RobotX Research Program

Teaching mobile robots long horizon tasks that involve locomotion and manipulation, such as moving to a table to pick up an object and delivering it to a target location, is challenging. We formulate this task as a reinforcement learning problem. We propose a framework that learns from a large set of uncurated demonstrations of the robot interacting with different environments and a few task-specific expert demonstrations. Our method consists of three modules. First we learn to extract meaningful behaviors from the uncurated demonstrations. Second, we introduce a teacher-student framework that learns to interact with the environment to solve the desired manipulation task. To guide the learning, the teacher rewards the student agent to act similarly to the expert demonstrations. However, when encountered with novel states, the student receives suggestions from the previously extracted behavioral prior. Our end goal is to demonstrate the desired task on a real robotic system, where we do not have access to privileged information as we do in simulation. Crucially, our proposed framework allows an easy integration of real world sensing capabilities that still leverages the benefits of easily accessible, privileged information in simulation. Due to the modularity of our framework, only the student agent’s sensors have to be adjusted, e.g., to an RGB-D camera, whereas the rest of the framework can still benefit from additional information during training. Therefore, our framework will be able to learn complex control tasks and transfer them to the real world, bringing learning-based mobile manipulation robots closer to deployment.

The ALLIES project aims to develop an intelligent legged robot that can understand the environment, perform complex sequences of mobile manipulation tasks, and assist people autonomously with only linguistic instruction as the interface. Such a technology could free people from tedious household chores and improve people’s quality of life, especially for those with motor impairments since it can greatly reduce their dependence on a caregiver.

The legged manipulator developed at RSL can already perform specific predefined tasks but falls short of reasoning about the environment and completing complex sequences of tasks.
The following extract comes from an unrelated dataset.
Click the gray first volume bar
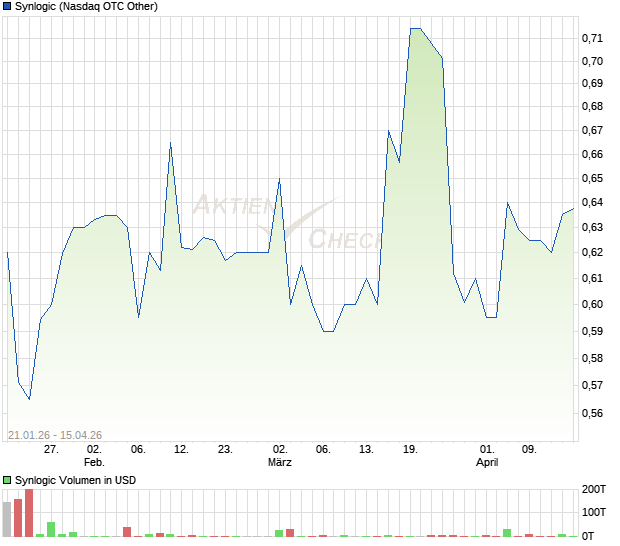Viewport: 620px width, 546px height. [7, 519]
In this project, we aim to build on top of our initial investigations on semantic understanding and robotic planning and exploration to achieve a high autonomy of the robot allowing it to better comprehend and interact with its surroundings. Large language models (LLMs) will be used to understand verbal commands from a human operator and deconstruct them into a plan that the robot is able to execute. In addition, visual language models (VLMs) and open-vocabulary object detection methods will be used to develop a representation of the environment around the robot and provide it with the perception and localization capabilities it needs to execute the plan successfully.

Novel aerial robotic systems, such as tilt-rotor platforms, have made meaningful in-flight physical interaction possible, enabling a wealth of novel applications in industrial inspection and maintenance. In contrast to regular drones, they use individually servo-actuated arms with propellers to perform thrust vectoring and generate forces in arbitrary directions.

The precise and robust control in flight is highly challenging and prone to modeling mismatches and unknown environmental factors. Classic control approaches applied to tilt-rotor platforms have reached limits in both precision and robustness, mainly due to complex non-linear dynamics and the lack of accurate models. While accurate propeller thrust models exist, the unknown dynamics and inaccuracies (e.g. backlash) of servomotors are a significant impediment to better flight performance. Additionally, in current approaches, the actuator allocation, which distributes desired forces and torques to the different actuators, is blind to the context of flight - e.g. the closeness to obstacles and airflow disturbances or precision/smoothness requirements.

We are convinced that control and modeling mismatches are the main impediments to robust and precise aerial manipulation. We propose to tackle these problems by i) applying data-driven modeling techniques for actuator identification, ii) integrating the resulting model in a comprehensive simulation environment, iii) and subsequently train novel context-dependent control and allocation policies.

This will enable the system to leverage the full actuation capabilities and redundancies of tilt-rotor platforms, with the ultimate aim to create a new generation of aerial workers, capable of accurate force generation for precise flight and physical interaction with the environment.

The main objective of this project is to investigate the benefits and challenges of targeted 3D and semantic reconstruction and to develop quality-adaptive semantically guided Simultaneous Localization and Mapping (SLAM) algorithms. The goal is to make an agent (e.g., Boston Dynamics Spot robot) able to navigate and find a target object (or other semantics) in an unknown or partially known environment while reconstructing the scene in a quality-adaptive manner. We interpret being quality-adaptive as making the reconstruction accuracy and detailedness dependent on finding the target class – i.e., reconstruct only until we are certain that the observed object does not belong to the target class. We divide the project into three work packages (WPs).

First, we will develop a scene representation that is suitable for targeted quality-adaptive reconstruction. The representation has to accommodate 3D in different qualities and scene semantics in a hierarchical manner while allowing efficient exploration and map updates. Second, we will develop targeted SLAM algorithms that allow an agent to find the sought semantic such that both the path traveled and the reconstruction time is close to minimal. In the third WP, we aim at creating shorter loops between learning in simulation and testing in the real world. We want to update learned representations and navigation models with information from how the agent is performing in the real world, toward bridging the gap of successfully applying the agent in the latter. Moreover, this work package includes data collection and it runs in parallel with the other WPs.